Anne-Sophie Mutter (violon). London symphony orchestra, Krzysztof Penderecki.
[+ BARTOK – Sonate pour violon et piano n°2, Lambert Orkis (piano)]
Longtemps, on a écouté la petite Anne-Sophie d’une oreille un peu goguenarde. Chacun sa croix : la jeune violoniste porta celle d’avoir été propulsée, à quinze ans, au devant de la scène (de Berlin) par un Karajan alors déprisé par une certaine intelligentsia -la même qui consent aujourd’hui à reconnaître quel chef considérable il fut. Evidemment, le maître avait du flair -comme il en aura avec Kissin-, et l’enfant-prodige est devenue, vingt ans plus tard, une artiste de tout premier plan. Ouvrant la voie, de surcroît, à toute une flopée de (très) jeunes archets féminins et talentueux, n’en déplaise à ces messieurs : dernières révélations en date, Leila Josefowicz et Sarah Chang, à suivre de très près…
La Mutter, donc, après un concerto de Brahms à placer tout en haut de la discographie, revient ici à son répertoire d’élection : celui du XXe siècle.

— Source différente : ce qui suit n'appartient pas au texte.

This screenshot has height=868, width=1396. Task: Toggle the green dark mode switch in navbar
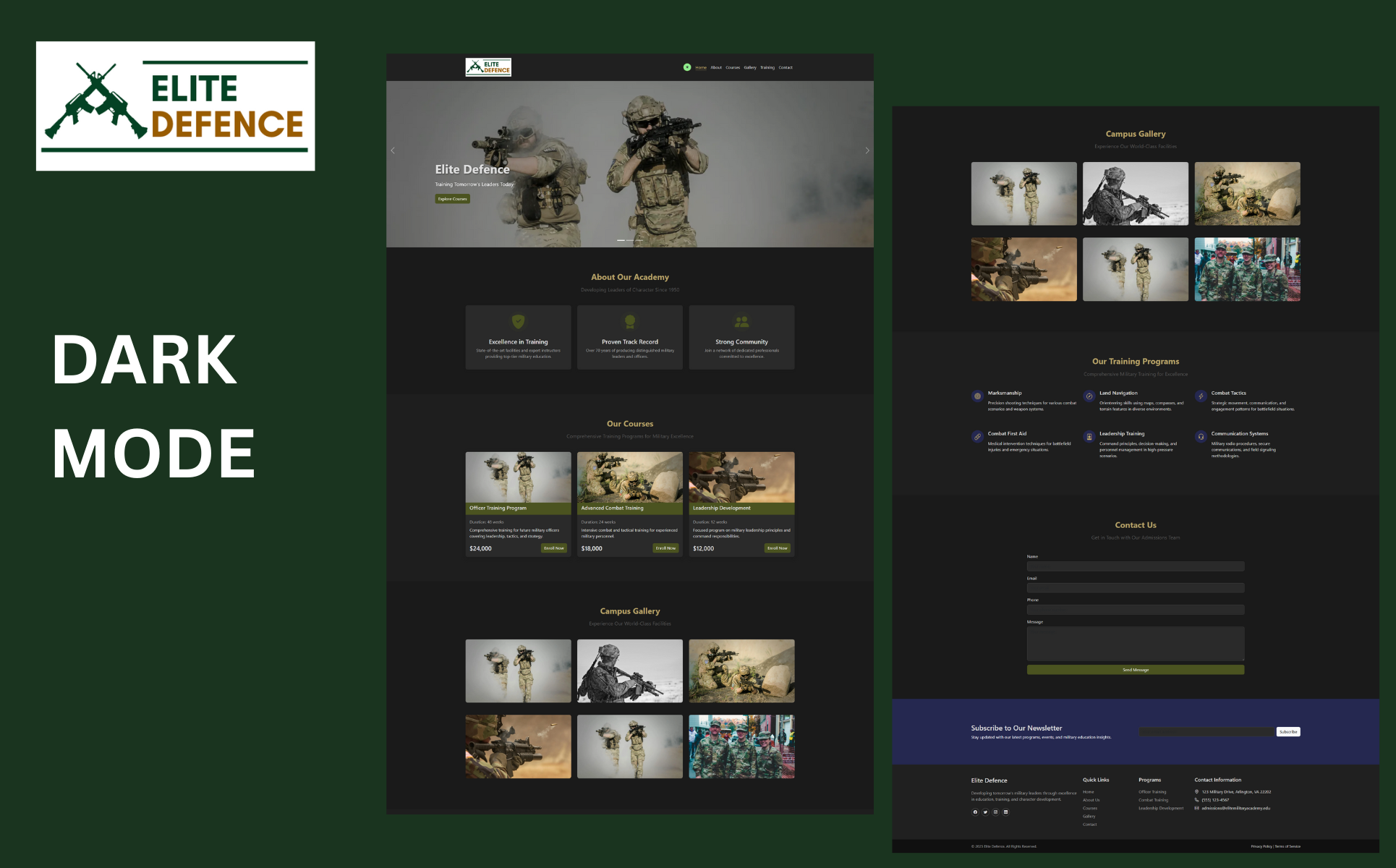pyautogui.click(x=687, y=67)
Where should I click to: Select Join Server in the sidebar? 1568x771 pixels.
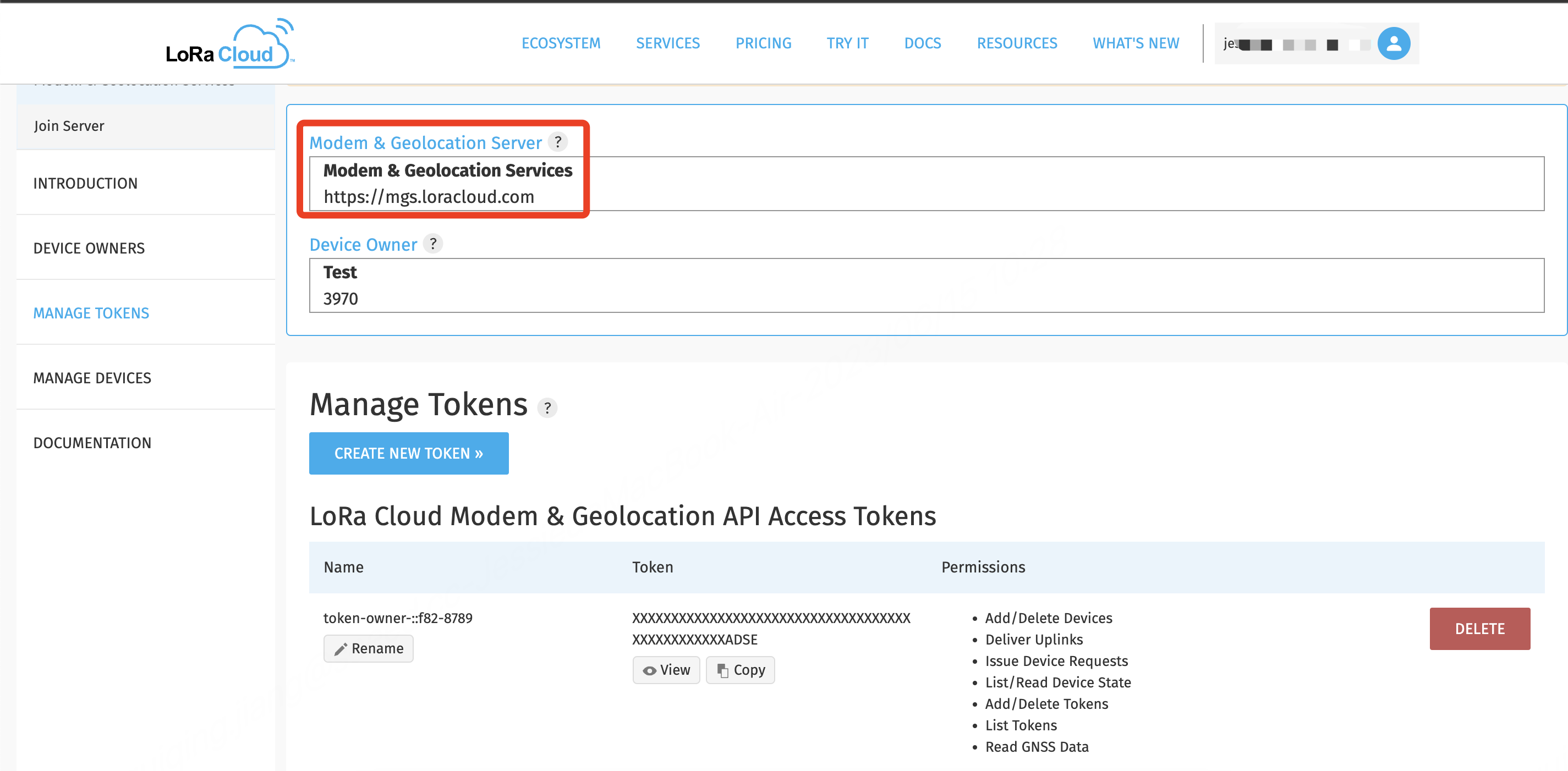point(69,126)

Après Moret, Rihm, et surtout Lutoslawski (Partita), c’est au tour de Krzysztof Penderecki de lui dédier ces Metamorphosen, qui suffisent, à elles seules, à résumer l’évolution artistique du compositeur polonais. Revenu de toutes les expériences musicales qui ont marqué son époque (il faut avant tout écouter ses pièces sacrées, la Passion, le Thrène et Utrenja), Penderecki livre et dirige ici un grand concerto d’un seul mouvement, d’une facture assez classique -formaliste, diront les mauvaises langues-, et d’une beauté sonore entêtante. Bravant les tutti de l’orchestre (splendide LSO), le contre-chant du violon de l’Allemande imprime à l’oeuvre une dimension poétique et hyper-virtuose.
Le festival Mutter continue dans la seconde sonate pour violon et piano de Bartok : on se demande un peu ce que vient faire cette œuvre marginale ici, et on regrettera surtout le jeu bien poli de Lambert Orkis face aux contrastes saisissants de l’archet de la grande Anne-Sophie.